Paik returned to Japan to conduct experiments with electromagnets and color television alongside with electronics engineer Shuya Abe. He then found interest in new technology. By studying and experimenting with technology, he used it as another ingredient in his art. The way technology has advanced in the world and the issues that arise from it inspire him to create most of his work.

Paik's early works display the signature image manipulations and colorizations of the Paik/Abe Synthesizer, a device he developed in 1969 with Abe at the New Television Workshop at WGBH in Boston. In the same year of 1969, Paik participated in the landmark exhibition TV as a Creative Medium at the Howard Wise Gallery in New York.

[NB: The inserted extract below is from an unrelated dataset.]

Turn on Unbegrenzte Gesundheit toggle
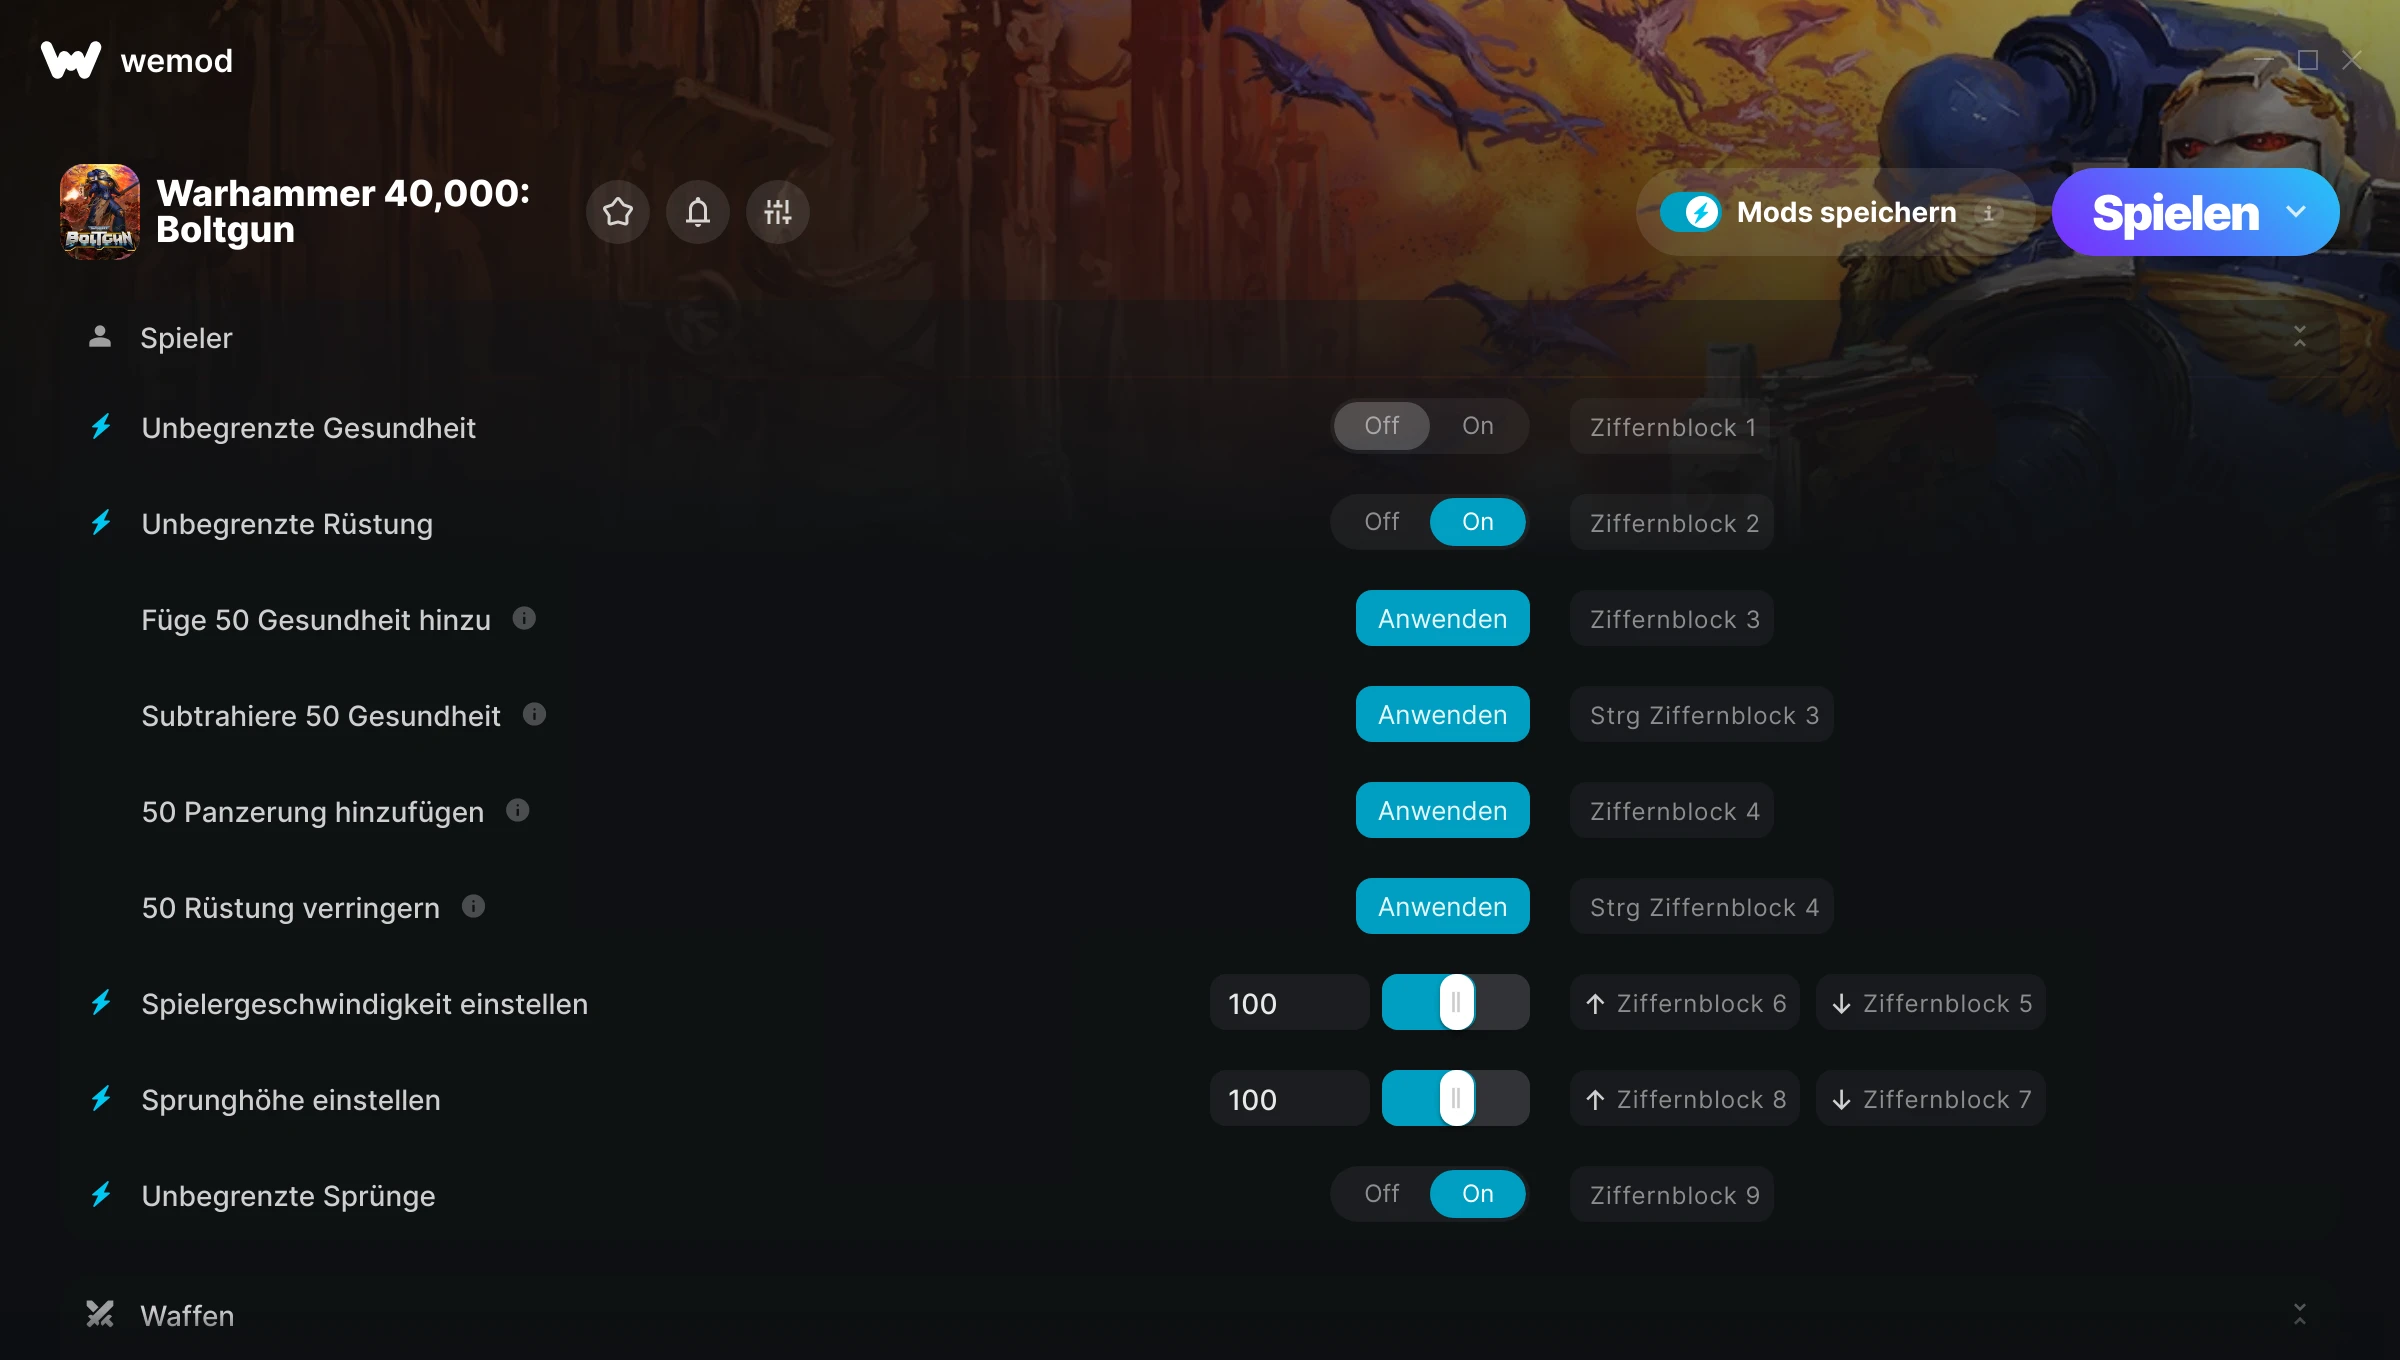The width and height of the screenshot is (2400, 1360). pos(1477,426)
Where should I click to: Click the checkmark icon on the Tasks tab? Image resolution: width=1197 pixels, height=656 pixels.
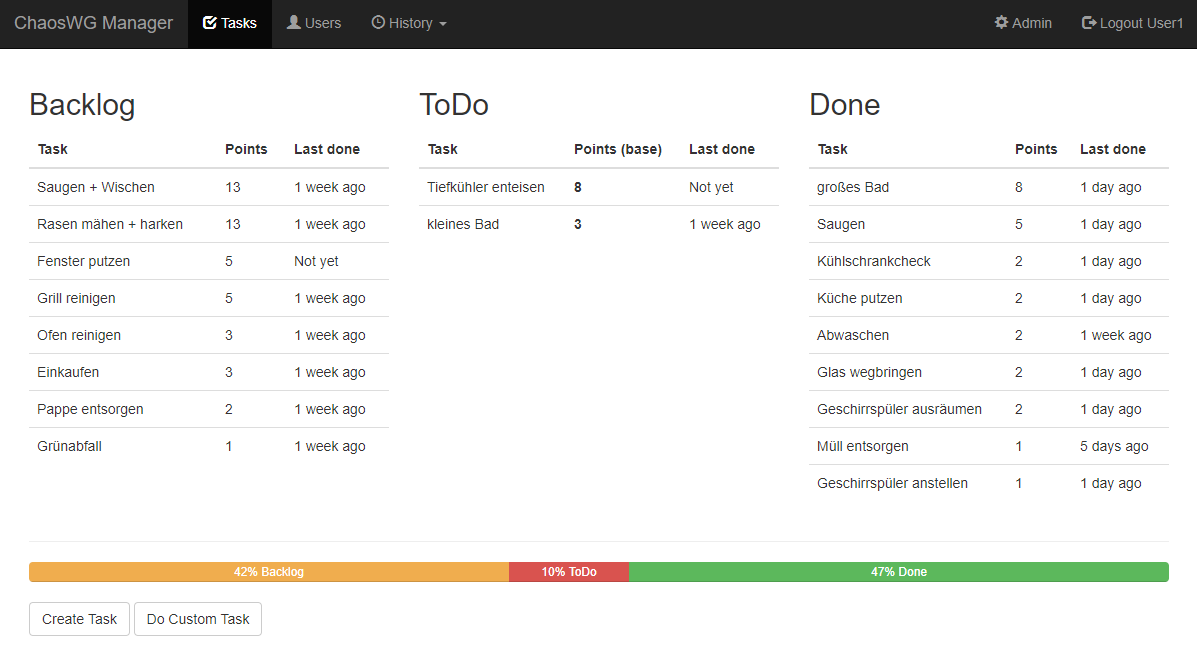coord(210,22)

In the 1970s, he works at WNET's TV lab, New York . In 1973, in collaboration with John J. Godfrey, he makes Global Groove. In this large-scale installation with "Video Walls" made of TV screens, the viewer is confronted by a visual flood of alienated TV images and video sequences. Step dancers accompanied by rock music, Pepsi commercials, drumming Navajo Indians, psychedelic eddies of color, Richard Nixon's grotesquely distorted face, material from current affairs programs, game shows, soap operas. With a strong "neo- Dada" background, he breaks into television methodology and inner lenguage in order to criticize and evidence it.

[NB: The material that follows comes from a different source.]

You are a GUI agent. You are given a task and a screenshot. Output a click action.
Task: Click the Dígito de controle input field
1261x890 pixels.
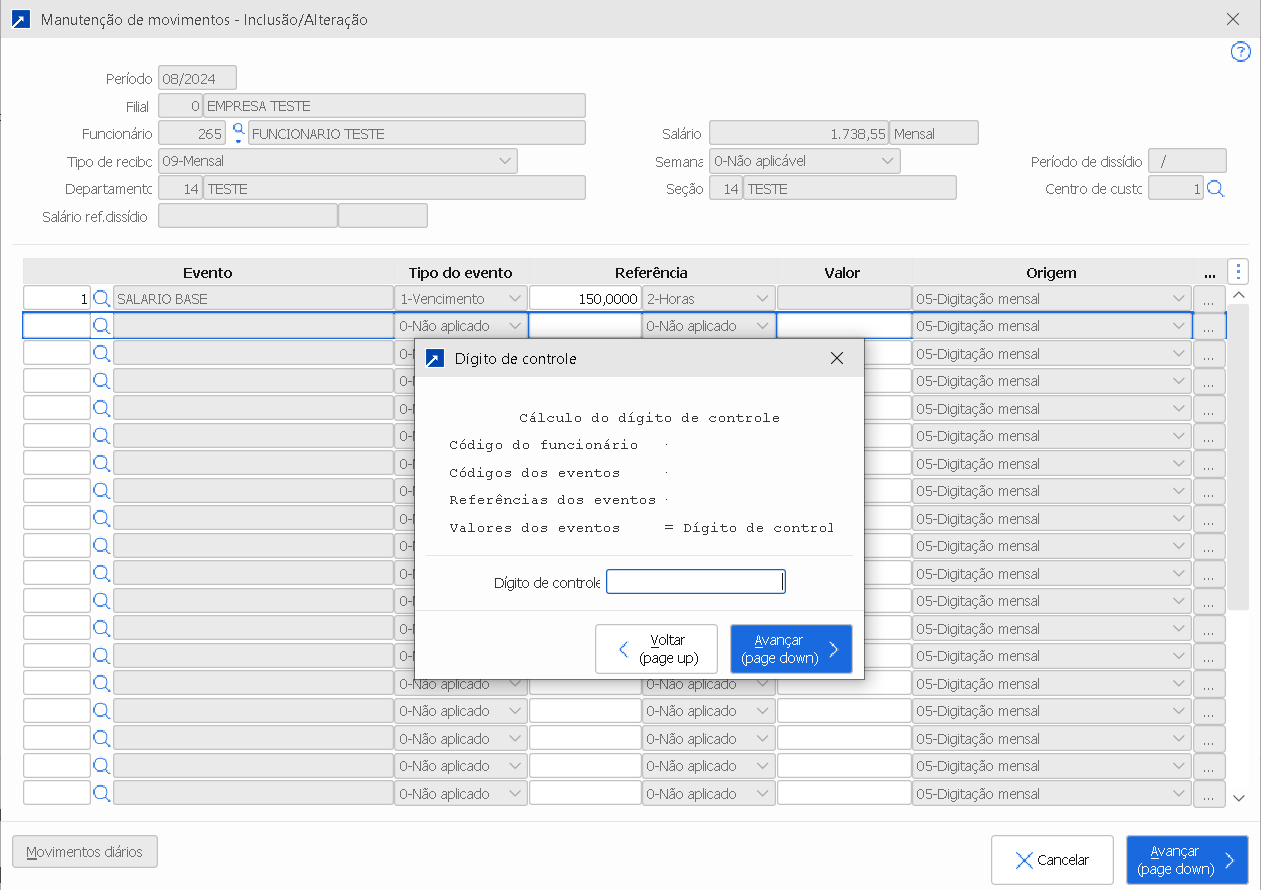tap(695, 582)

"Television has attacked us all life long - now we're fighting back"

Many of his tapes were produced in the 1970s, while he was artist-in-residence at the Television Laboratory at WNET/Thirteen in New York.

Paik is perhaps most widely recognized for his prodigious body of video installations and sculptures, from the landmark works of the 1970s, including TV Buddha (1974), TV Garden (1974-78), and Fish Flies on Sky (1975), to the 1986 Family of Robot and the 1995 Megatron.
TV Garden for example is a scene or assemblage that represents nature and technology. It is the first large art piece, which uses state-of-the-art equipment. Monitors are placed lying on their backs with tropical plants surrounding the monitors. On every screen a scene from Global Groove is played. The voice-over in the introduction by Russel Connor explains the message. It states "This is a view of a new world, in which it will be possible to switch on any television program on the planet, and in which TV-program guides will be thicker than the Manhattan telephone book".

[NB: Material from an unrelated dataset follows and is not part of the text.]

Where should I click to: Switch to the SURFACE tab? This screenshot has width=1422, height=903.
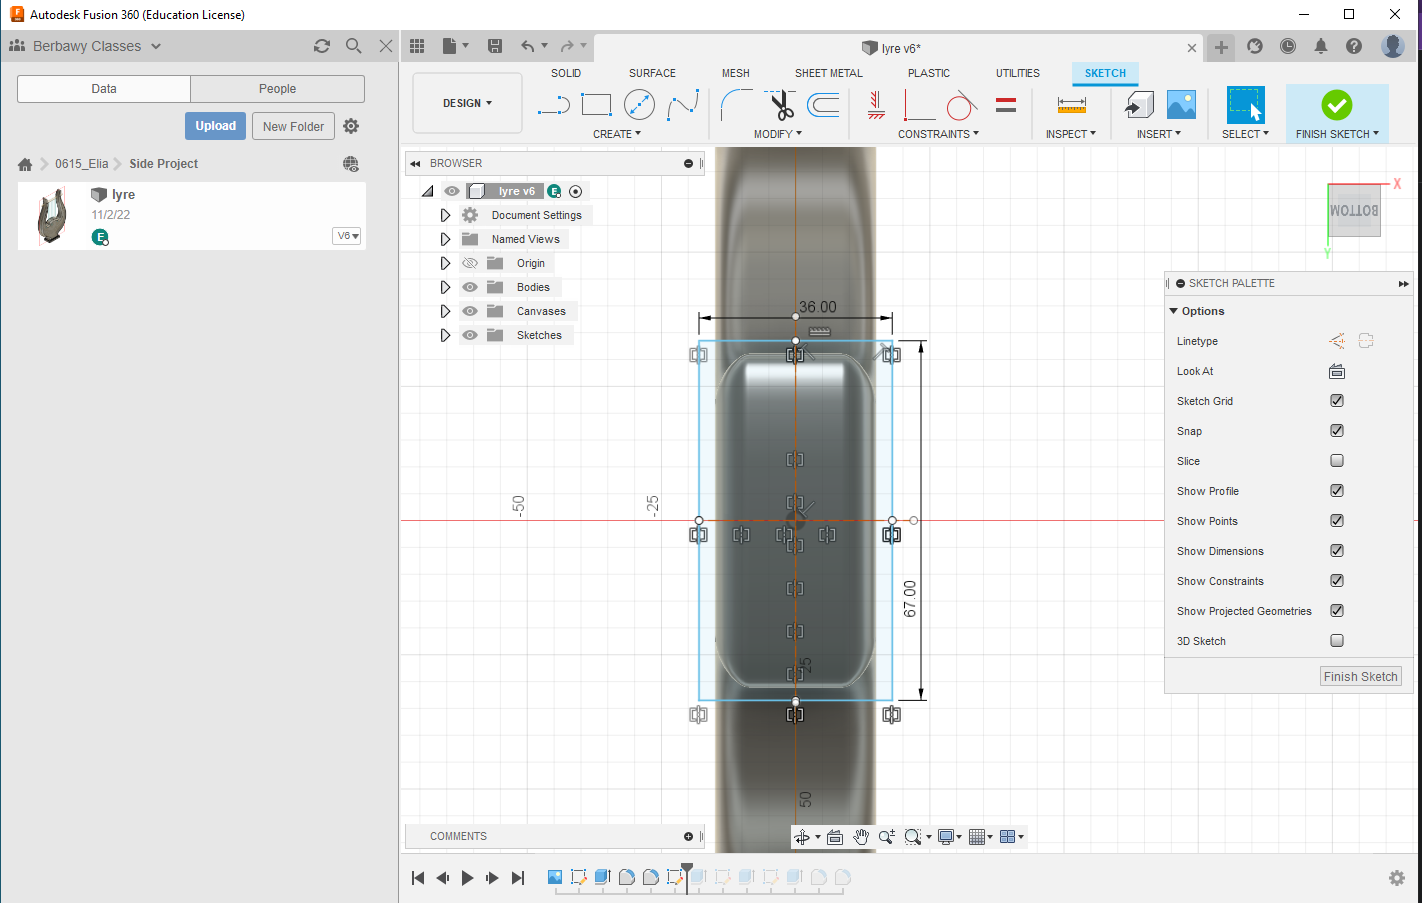click(652, 73)
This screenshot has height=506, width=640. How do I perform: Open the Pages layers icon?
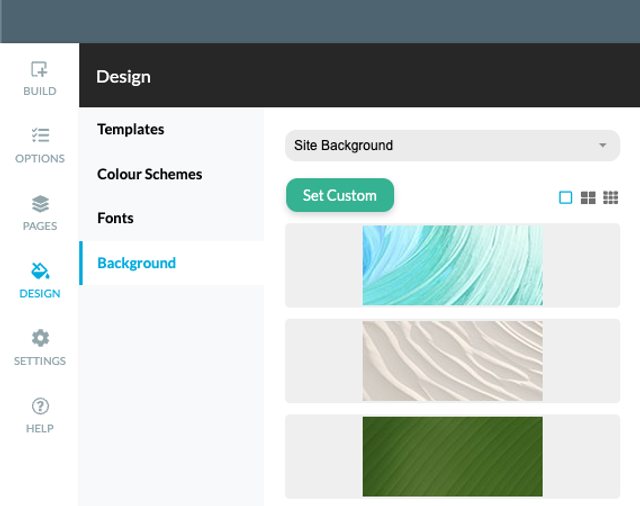(x=40, y=204)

Bye Bye Kipling is a tape that mixed live events from Seoul, South Korea, Tokyo, Japan and New York. Two years later, in 1988 he further showed his love for his home with a piece called The More The Better, a giant tower made entirely of one thousand three monitors for the Olympic Games being held at Seoul

Another piece, Electronic Superhighway: Continental U.S., Alaska, Hawaii (1995), which is on permanent display at the Lincoln Gallery of the Smithsonian American Art Museum, is a stunning example of his exceptional vision and unique interpretation of cultural criticism. With this piece, Paik offers up an unsettling commentary about an American culture obsessed with television and the moving image. Electronic Superhighway offers an eerie foresight into our video-obsessed culture, and confronts us directly with our modern malady. Paik developed the idea of an this work as early as 1974 in his text "Media Planning for the Postindustrial Society".

In addition to his pioneering work as an artist, performer, and inventor, one of Paik's major contributions to the field was his early effort as an advocate for the medium, consulting with the Rockefeller Foundation and the New York State Council on the Arts to establish funding systems which would sustain the video movement throughout the decade.

After suffering a stroke in 1996, Nam June Paik was bound to a wheelchair; yet, his creativity remained unbroken ? he turned his artistic ideas into reality with the help of assistants. Nam June Paik died on 29 January 2006, aged 73.

Copies of the works of Nam June Paik can be purchased and rented for exhibition in EAI, Video Data Bank.